The room they emerged in was small, and, like the study in Bal’s family home, the far wall was no more than paper reinforced with mesh. She caught her breath in visceral alarm.
“Lord Vladimer,” she hissed. He gestured her to silence and pointed to the wall. She sensed a familiar vitality on the other side. And an equally familiar taint, faint, but detectable.
“Mistress White Hand?” said Vladimer. His sonn, and his frown, prompted Telmaine to nod in confirmation, of that identity at least.
On the far side of the wall, a body stirred. “Balthasar?” Floria’s voice said.
“No. But I have with me his wife.”
“Telmaine?” Telmaine had no desire to respond; she had never accepted that she and Floria should be on first-name terms. And with that taint about her . . . “Telmaine,” Floria persisted, “is Balthasar all right? Where is he?”

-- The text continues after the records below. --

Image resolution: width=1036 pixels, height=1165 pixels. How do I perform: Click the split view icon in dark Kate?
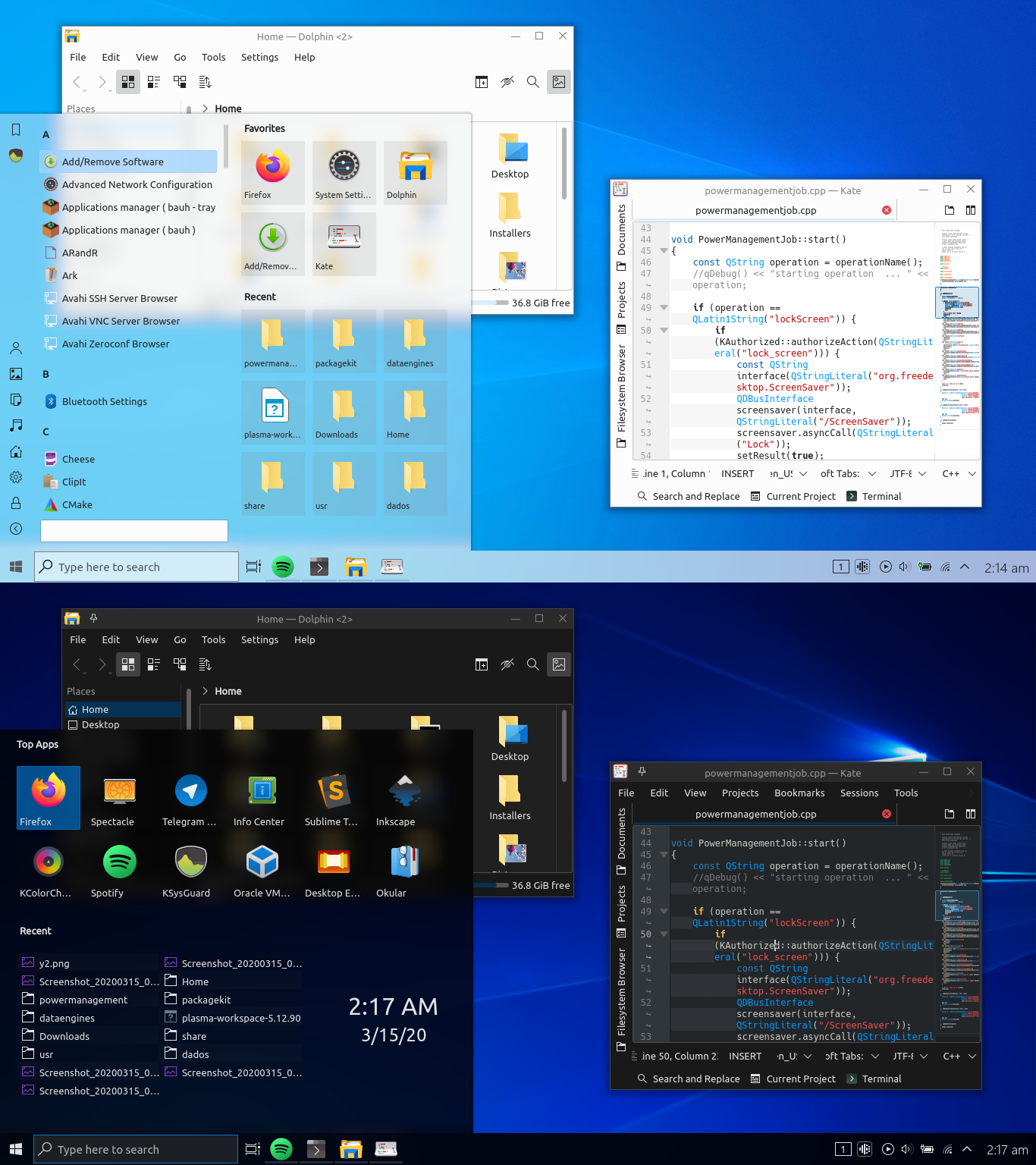click(x=971, y=814)
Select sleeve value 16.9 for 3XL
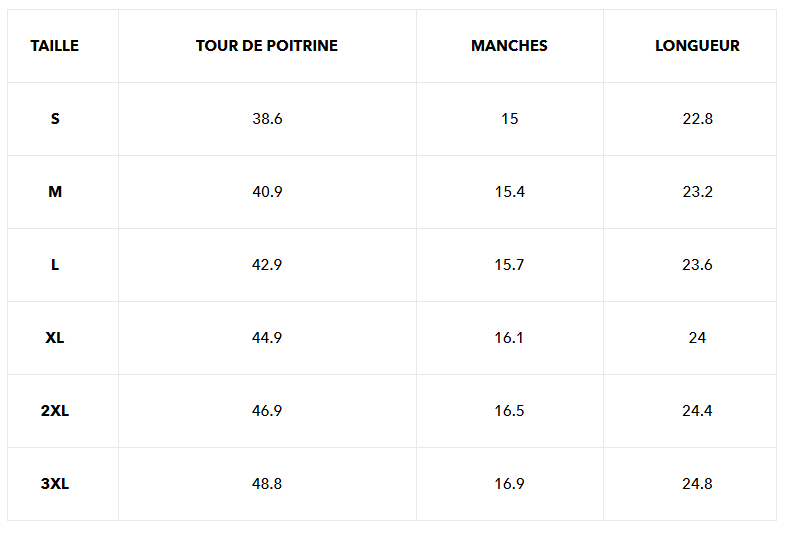The width and height of the screenshot is (786, 543). (x=509, y=484)
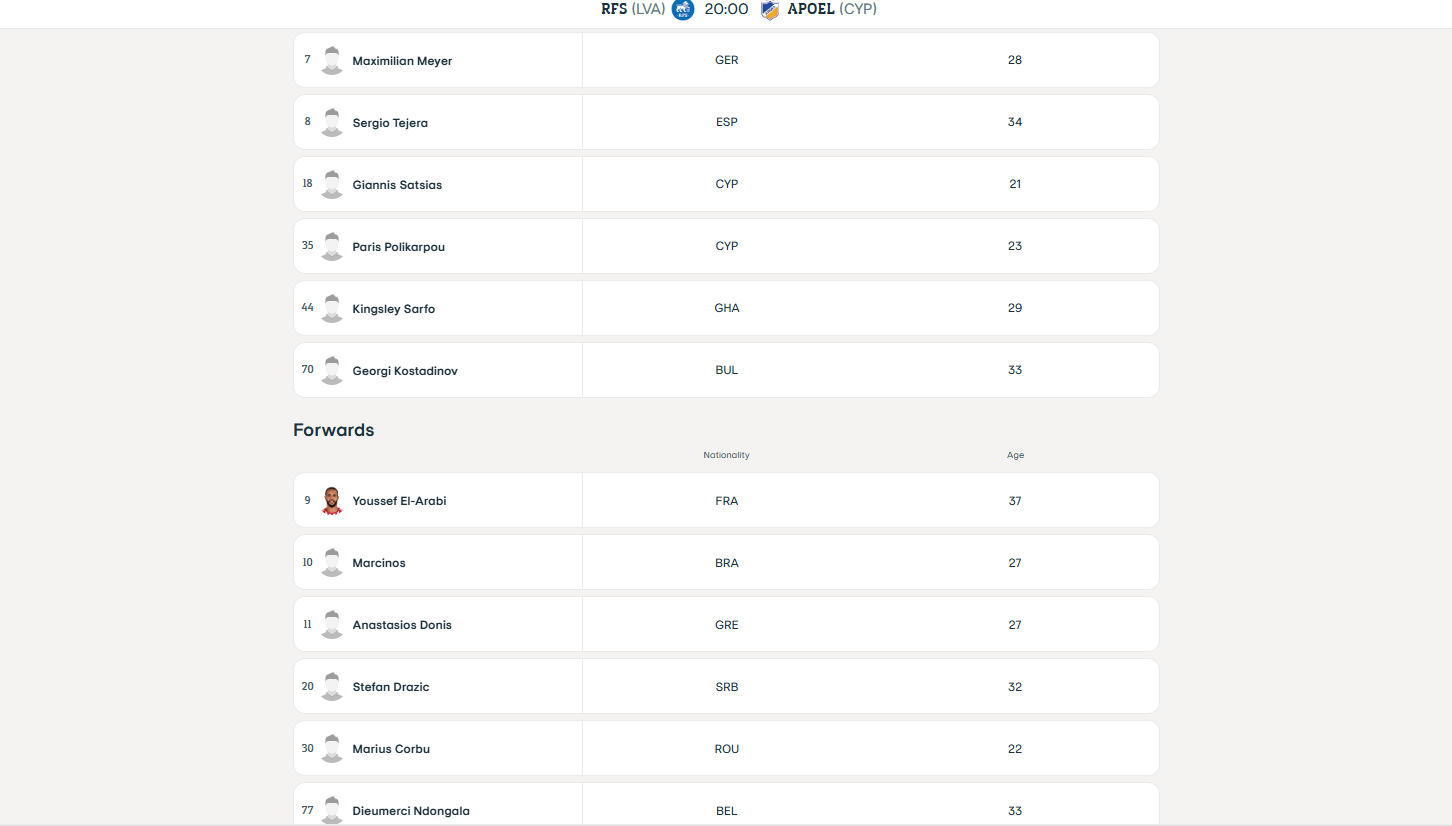Viewport: 1452px width, 826px height.
Task: Click Marcinos' avatar silhouette icon
Action: 332,563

“Balthasar is quite well,” she said, politely. “Thank you for inquiring.”
The woman on the other side of the wall gave a choked laugh. “This is hardly a social call, not at this hour, Telmaine.”
“Mistress White Hand invoked the law of succor,” Vladimer said, neutrally. “Arriving at the palace as the sun-bell was tolling. She is in one of the rooms we keep for the purpose. It goes without saying that she brought a light source with her.”
“Who are you, sir?”
“I am acting in the interest of Lord Vladimer Plantageter,” Vladimer said. “You may regard everything you say to me as being said to Lord Vladimer himself.” There was a small table with recording materials against one wall. He set his cane across the table, and eased himself down into the chair. Telmaine stood beside him, her mage sense extended through the wall.